Cross Complementary Fusion Network for Video Salient Object Detection

oleh: Ziyang Wang, Junxia Li, Zefeng Pan

Format: Article
Diterbitkan: IEEE 2020-01-01

Deskripsi

Recently, optical flow guided video saliency detection methods have achieved high performance. However, the computation cost of optical flow is usually expensive, which limits the applications of these methods in time-critical scenarios. In this article, we propose an end-to-end cross complementary network (CCNet) based on fully convolutional network for video saliency detection. The CCNet consists of two effective components: single-image representation enhancement (SRE) module and spatiotemporal information learning (STIL) module. The SRE module provides robust saliency feature learning for a single image through a pyramid pooling module followed by a lightweight channel attention module.
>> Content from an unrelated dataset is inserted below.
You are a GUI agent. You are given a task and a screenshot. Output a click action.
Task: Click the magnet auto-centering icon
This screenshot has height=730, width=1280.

As an effective alternative operation of optical flow to extract spatiotemporal information, the STIL introduces a spatiotemporal information fusion module and a video correlation filter to learn the spatiotemporal information, the inner collaborative and interactive information between consecutive input groups. In addition to enhancing the feature representation of a single image, the combination of SRE and STIL can learn the spatiotemporal information and the correlation between consecutive images well. Extensive experimental results demonstrate the effectiveness of our method in comparison with 14 state-of-the-art approaches.